Kevin Carter, Sudão, 1 de Março de 1993 (© CORBIS/Sygma)
O abutre espera pacientemente o momento para atacar o corpo em agonia de uma criança sudanesa. O fotógrafo, também predador, espera um momento certo para o disparo que garanta o maior dramatismo, o maior impacto à imagem.
Esperam.
Esperam ambos.
No impasse, o fotógrafo desiste, capta a espera do outro e vai-se embora.

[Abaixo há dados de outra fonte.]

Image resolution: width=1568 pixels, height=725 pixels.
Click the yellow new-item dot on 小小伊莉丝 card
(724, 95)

Esta fotografia valeu ao sul-africano Kevin Carter um prémio Pulitzer em 1994. Desde que foi publicada na capa do New York Times, transformou-se no seu maior pesadelo. Para onde quer que se voltasse soava a pergunta: “e depois, o que é que fizeste para ajudar a criança?”. Carter não fez nada e essa decisão acabou por lhe toldar a lucidez e levá-lo ao suicídio, no mesmo ano em que foi galardoado.

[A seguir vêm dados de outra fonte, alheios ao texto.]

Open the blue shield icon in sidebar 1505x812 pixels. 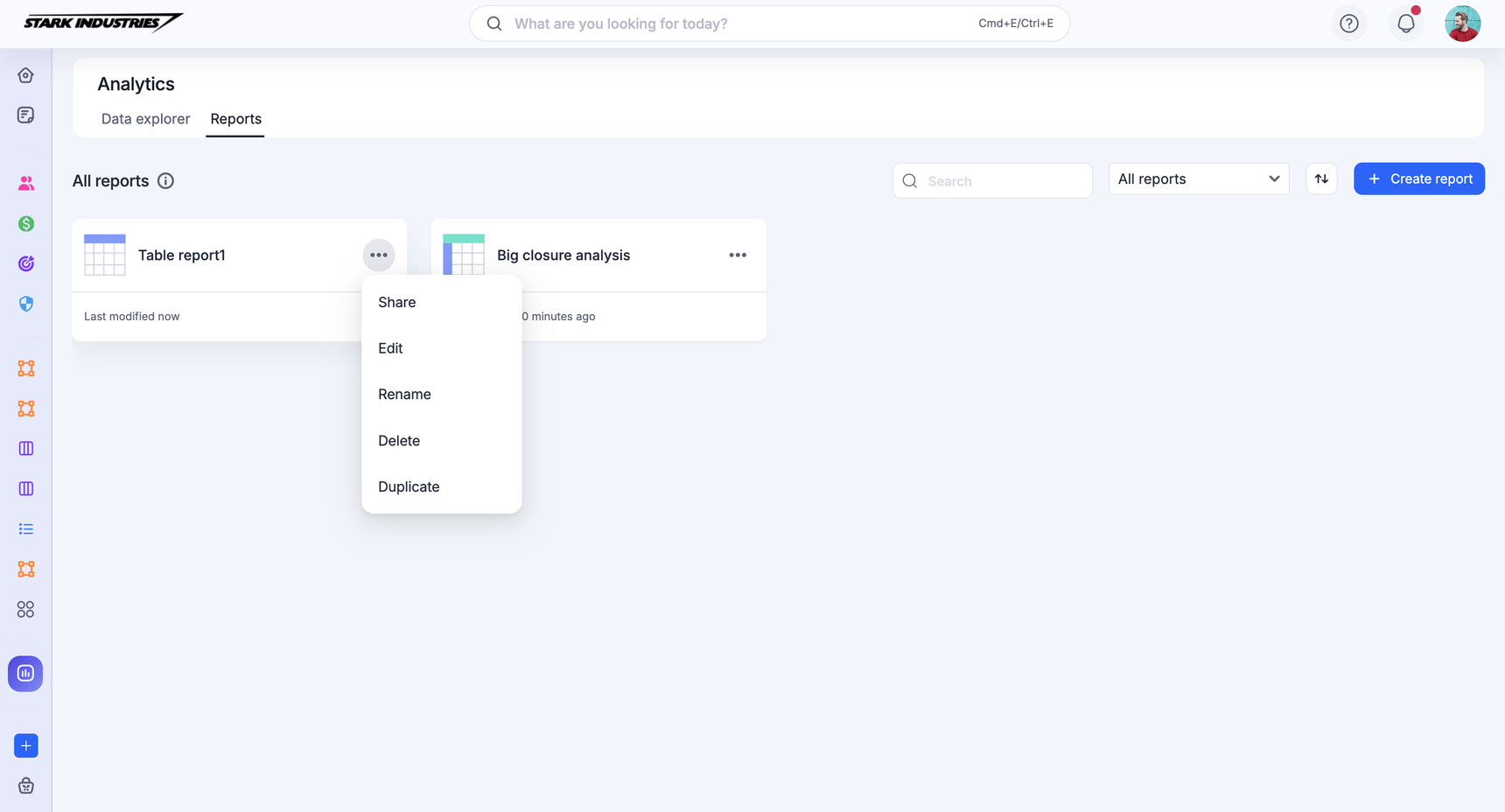(x=25, y=304)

Kevin Carter começou a carreira como fotojornalista em 1984 no The Johannesburg Star. Retratou o apartheid a partir dos locais mais violentos e perigosos dos arredores da capital sul-africana. Desde a libertação de Mandela, em 1990, até à paz e democracia, em 1994, testemunhou a demência assassina que se instalou em bairros como o Soweto, Tokoza e Katlehong, a lado de outros três fotojornalistas, a saber Ken Oosterbroek, Greg Marinovich e João Silva, um grupo que ficou conhecido por “Bang Bang Club”.
John Carlin, jornalista inglês destacado pelo The Independent para cobrir o conflito sul-africano, traça no El Pais o percurso de Carter e explica como, nestes cenários, se perde a compaixão.

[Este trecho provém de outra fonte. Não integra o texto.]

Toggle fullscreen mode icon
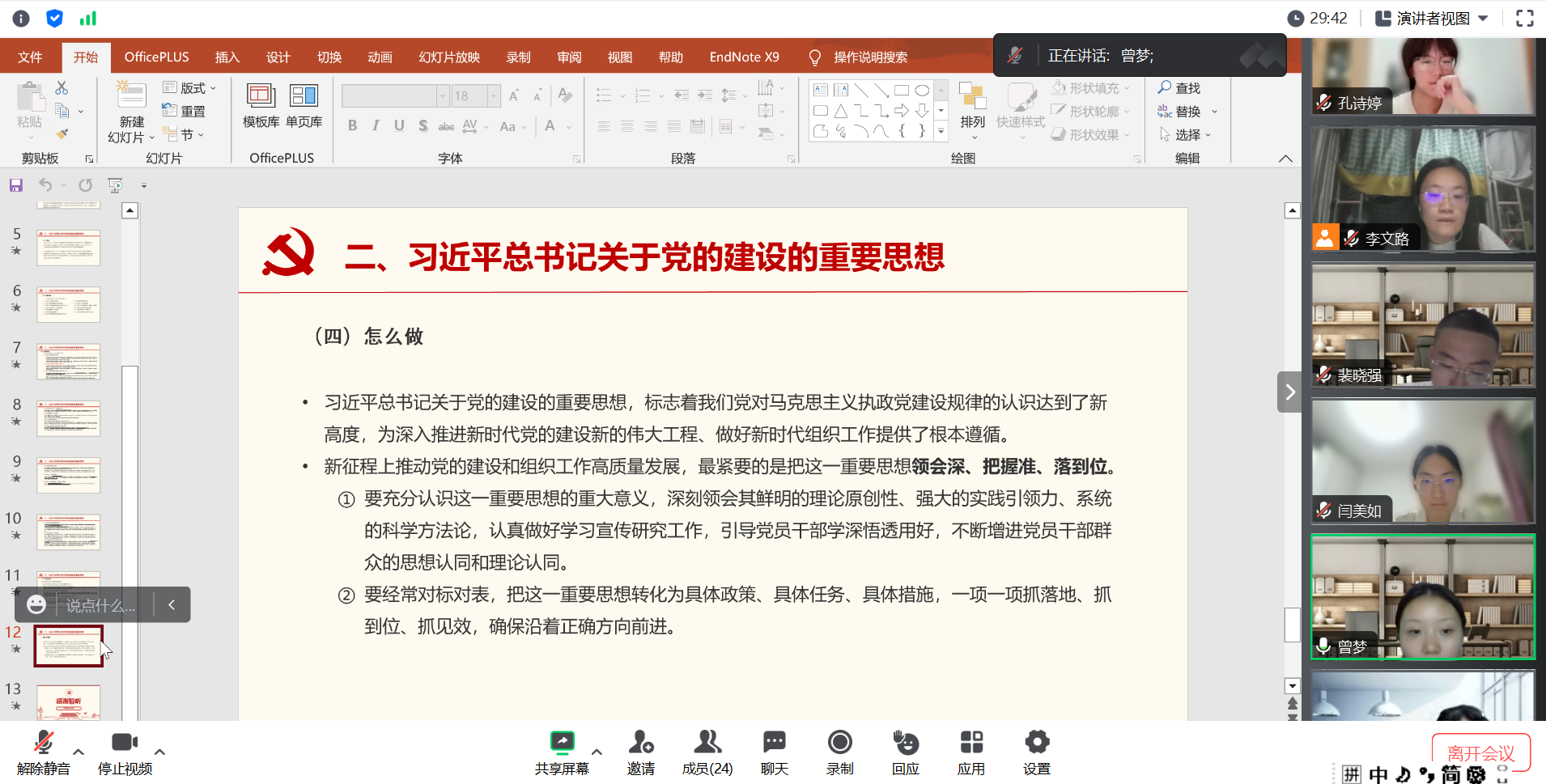 pyautogui.click(x=1524, y=19)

O espanhol Canal + transmite o documentário The Death of Kevin Carter: Casualty of the Bang Bang Club (Dan Krauss, 2004) no sábado, dia 24, às 21h30.
O site oficial do filme, produzido pela HBO, está aqui.
A entrevista com Dan Krauss pode ser lida aqui.
Kevin Carter
6 comentários:
pois... é o tal dilema de VER demais...
Impressionante. Já conhecia a fotografia, mas não sabia da história do suicídio. Dá que pensar...
Sem palavras. Pior do q a imagem é mesmo a pergunta. O q fazemos nós para não haver fotos destas? Ficar chocado não chega. Mas tb não sei por onde começar.
Por um lado revolta-me o excesso da posição de espectador que dispara e vira costas, por outro são estas imagens que por nos chocarem nos fazem reagir e por isso são essenciais. Prefiro gostar da fotografia como ela é e pensar que ele cometeu um grave erro humano que ele tinha de resolver com ele próprio e com a crítica já que fez questão de relatar a forma como obteu a fotografia.
Certamente o melhor Post.
É torno dos sentimentos que se vive, nem que eles cheguem tarde demais...
Comentário de Maria Sousa (enviado por e-mail):
"Sou uma fiel seguidora deste blog há muito tempo e muitas vezes retiro indicações/sugestões e divulgo, com a devida referência, no meu blog. Esta fotografia já passou tantas vezes pelos meus olhos e todas as vezes me perguntava que era feito desta criança... Agora já sei que foi salva por um jovem chamado Carter, um pouco tarde, mas ainda a tempo de espantar todos os abutres deste mundo menos os que estavam dentro dele. Uma fotografia imensa, uma lição de vida intensa. Obrigado pela partilha.